What does a human soul look like?

No, seriously. Our souls. We can’t touch them or taste them; most of the time we forget about them; but we know they’re there. What are they like? What does a human soul look like?

If Joseph Conrad is to be believed, we don’t want to know.

Conrad’s novella Heart of Darkness (1899) tells the story of Marlow, a sailor who takes a job captaining a steamboat down the Congo River into central Africa. Conrad had done the trip himself in 1890, and his imagination never fully recovered. In the novella, Marlow sees the native Congolese consigned to hard labor, imprisoned in chain gangs, or simply left to die beneath the trees, “bundles of acute angles.”* The Europeans Marlow meets are consumed by the “flabby, pretending, weak-eyed devil of a rapacious and pitiless folly.” The jungle menaces him, “smiling, frowning, inviting, grand, mean, insipid, or savage, and always mute with an air of whispering, Come and find out.” As a result of all these pressures, he has not been long in the continent before his psychological condition causes him to remark, “I felt I was becoming scientifically interesting.”

Marlow’s mission is to retrieve Kurtz, an ivory trader deep in the interior, who has apparently taken ill. On his way upriver, he hears from person after person about how great a man Kurtz is, how eloquent, how idealistic, how he is destined for great things. This Kurtz set out from Europe with humanitarian ideals, goals of improvement and benevolence. The Kurtz Marlow eventually meets, however, is worshiped as a god, leading one tribe in wars of extermination against other tribes and presiding over “certain midnight dances ending with unspeakable rites, which…were offered up to him — do you understand? — to Mr Kurtz himself.” His cabin is surrounded by impaled heads.

What happened?

It was the wilderness, Marlow explains. In the solitude of the jungle, Kurtz’s true self emerged. “The wilderness had found him out early,” Marlow says, “and had taken on him a terrible vengeance….I think it had whispered to him things about himself which he did not know, things of which he had no conception till he took counsel with this great solitude — and the whisper had proved irresistibly fascinating. It echoed loudly within him because he was hollow at the core.”

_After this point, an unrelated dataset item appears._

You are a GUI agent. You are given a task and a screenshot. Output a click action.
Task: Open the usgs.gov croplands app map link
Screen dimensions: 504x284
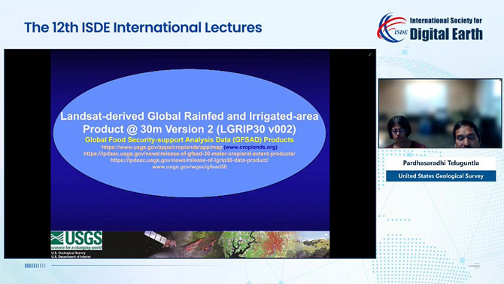162,147

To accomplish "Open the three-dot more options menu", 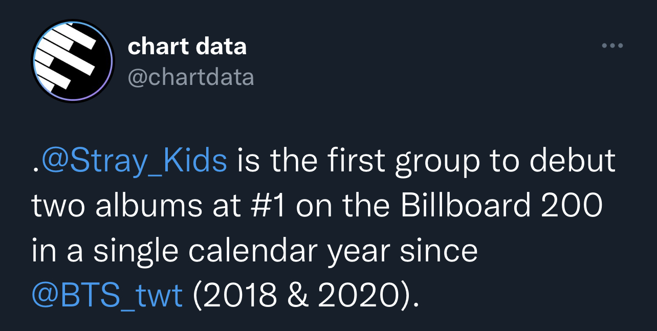I will pos(612,46).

When Kurtz dies, he sees what he has become. His last words are his epitaph: “The horror! The horror!”

And Conrad argues that this final pronouncement applies not only to Kurtz — it applies to all of us. When all of European civilization was stripped away — policemen and laws and social codes and the rest — and when Kurtz looked deep into his bare soul, he discovered that he was a barbarian at heart. The only reason we “civilized” people don’t act like Kurtz, Conrad argues, is because society distracts us. We have never been alone enough to see who we really are. This is why when Marlow visits Kurtz’s fiancée back in Europe, he cannot bear to tell her the truth. “The last word he pronounced,” he tells her, “was — your name.” Marlow lies to keep from speaking the horror, for it is truly too great to be spoken: if he is right, we are all horrors.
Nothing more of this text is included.